= What you should do =
For this task, extract exactly the lines of the data below, from the line containing "Insert a table in the editor" through the last one, with pictures left out.

***

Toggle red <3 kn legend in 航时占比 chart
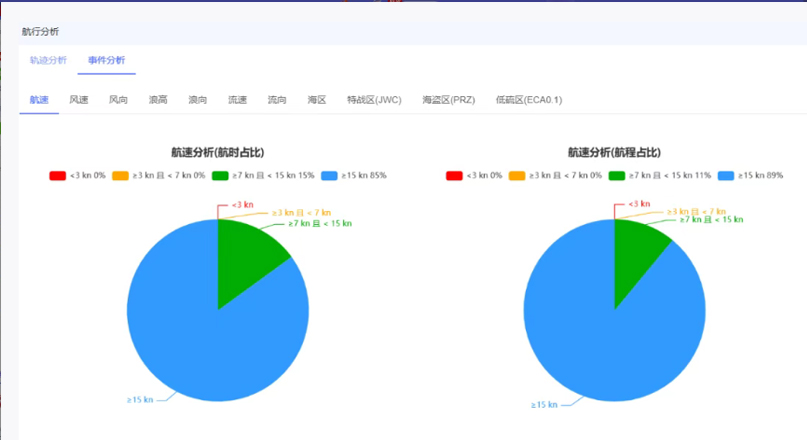Image resolution: width=807 pixels, height=440 pixels. pos(77,175)
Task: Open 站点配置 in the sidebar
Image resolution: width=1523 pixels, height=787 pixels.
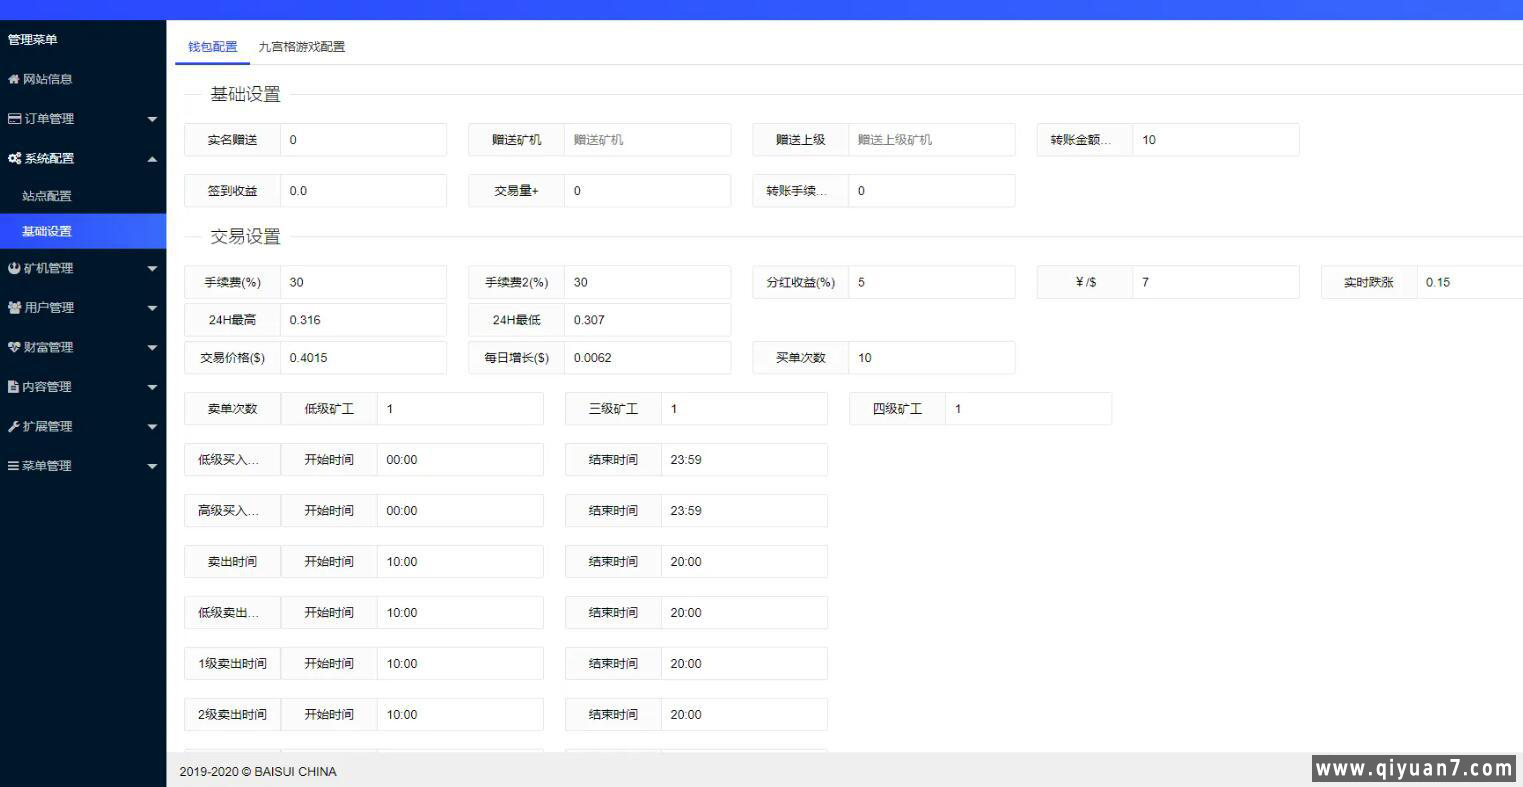Action: 47,196
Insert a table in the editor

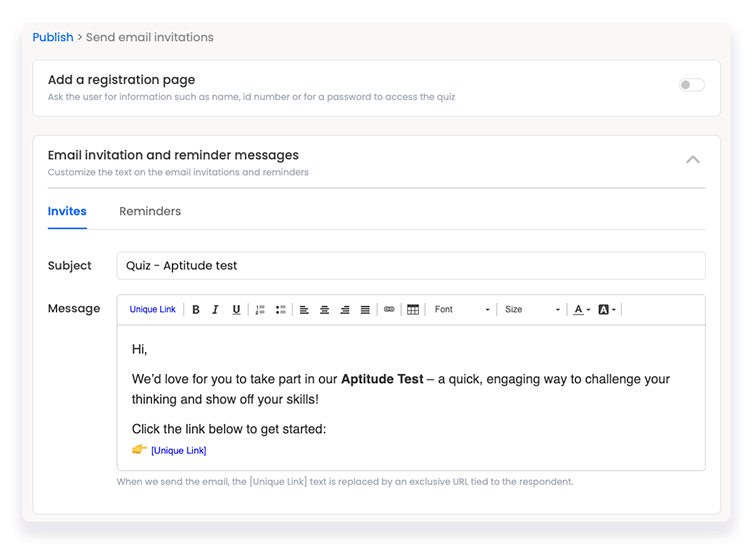[x=413, y=310]
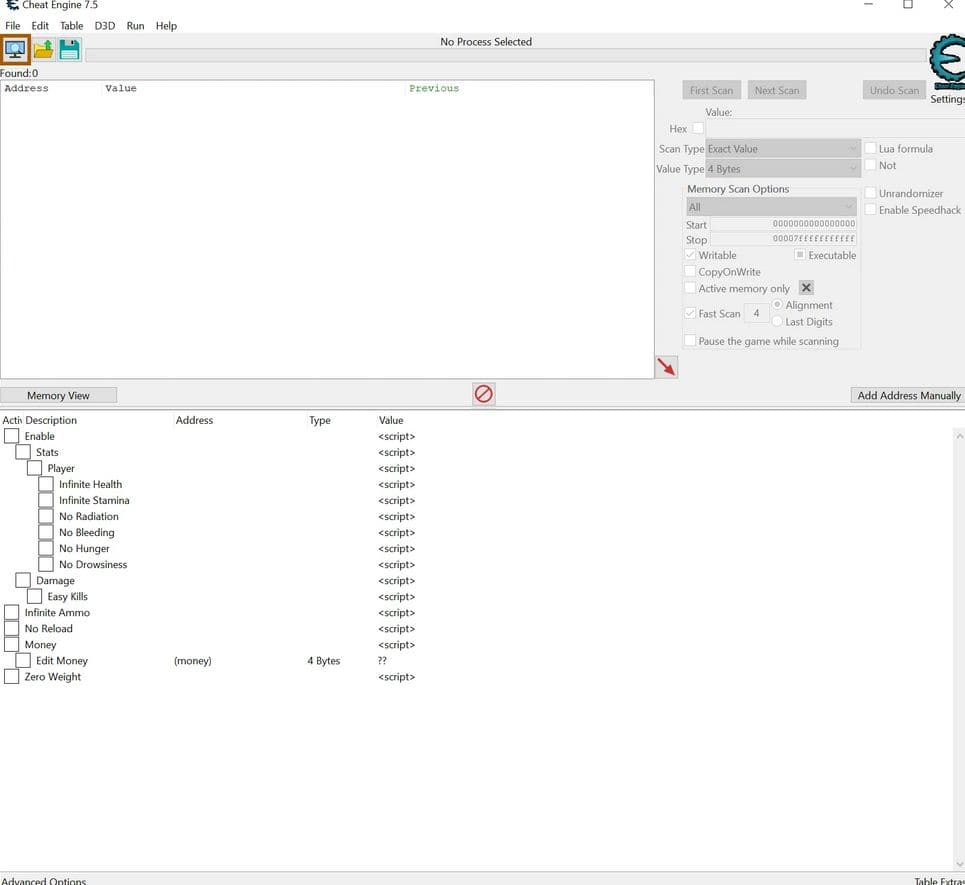Open the D3D menu
This screenshot has width=965, height=885.
click(104, 25)
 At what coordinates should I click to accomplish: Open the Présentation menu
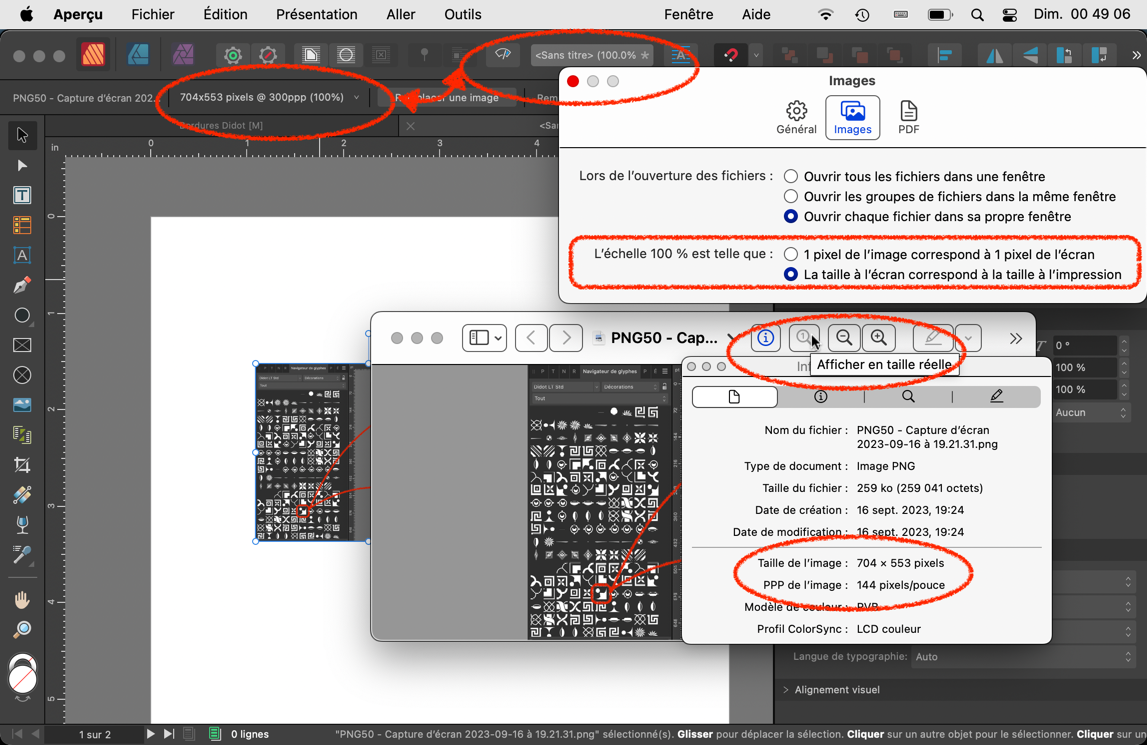316,14
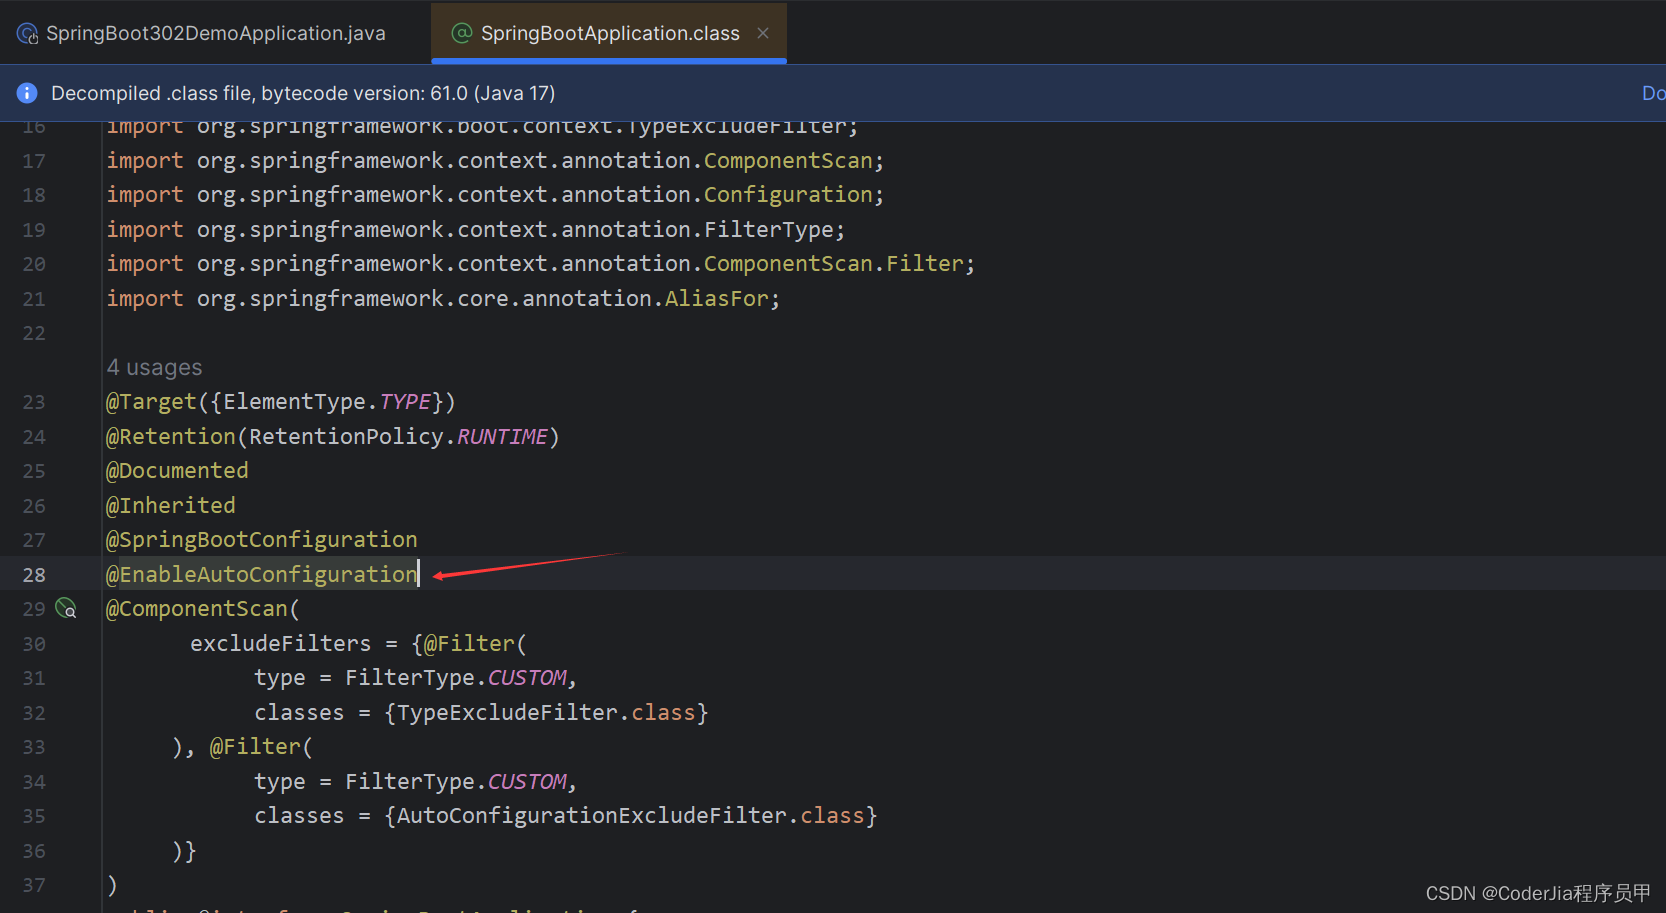Click line number 28 in the gutter
1666x913 pixels.
point(34,575)
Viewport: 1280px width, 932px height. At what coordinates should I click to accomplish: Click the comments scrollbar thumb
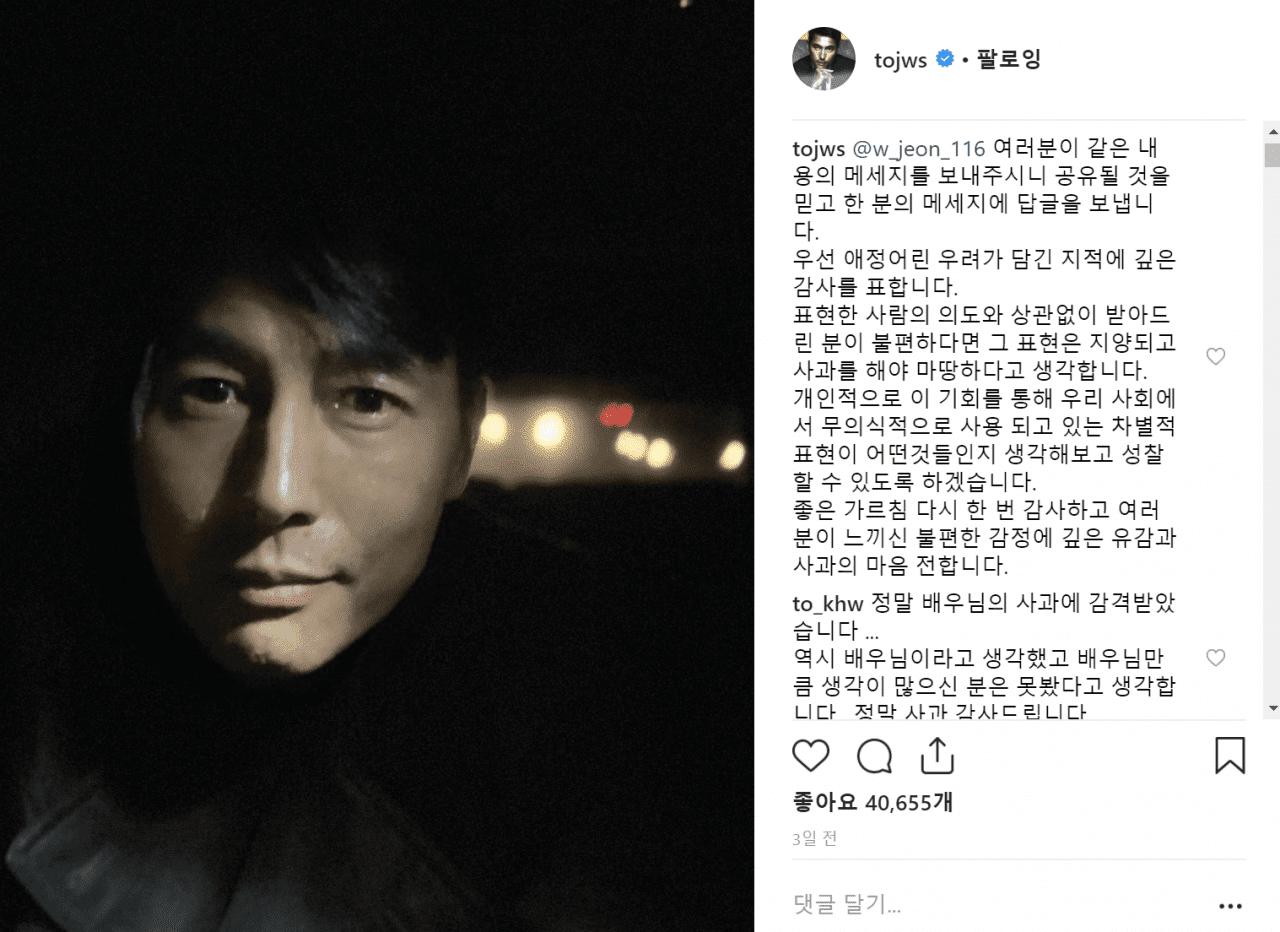pyautogui.click(x=1272, y=155)
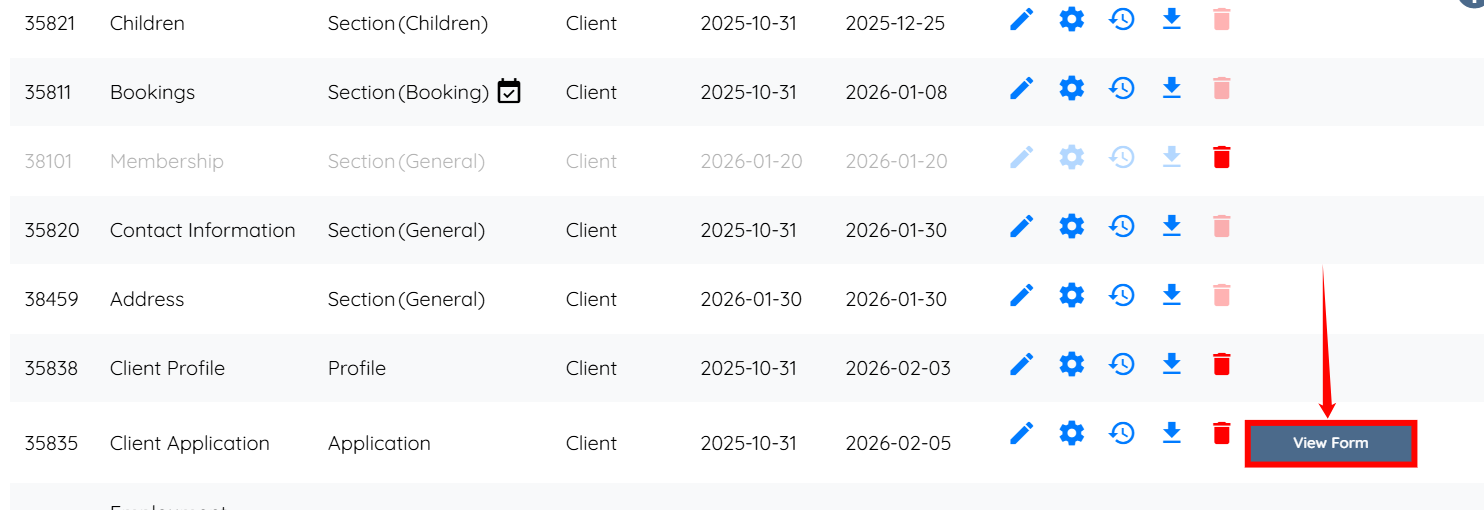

***

= Result of the exercise =
Insert a table in the editor

[x=413, y=310]
Open the D3D menu
This screenshot has width=965, height=885.
click(104, 25)
 At what coordinates should I click to accomplish: Open the Présentation menu
316,14
Click line number 28 in the gutter
1666x913 pixels.
point(34,575)
Viewport: 1280px width, 932px height. At what coordinates should I click to accomplish: Click the comments scrollbar thumb
pyautogui.click(x=1272, y=155)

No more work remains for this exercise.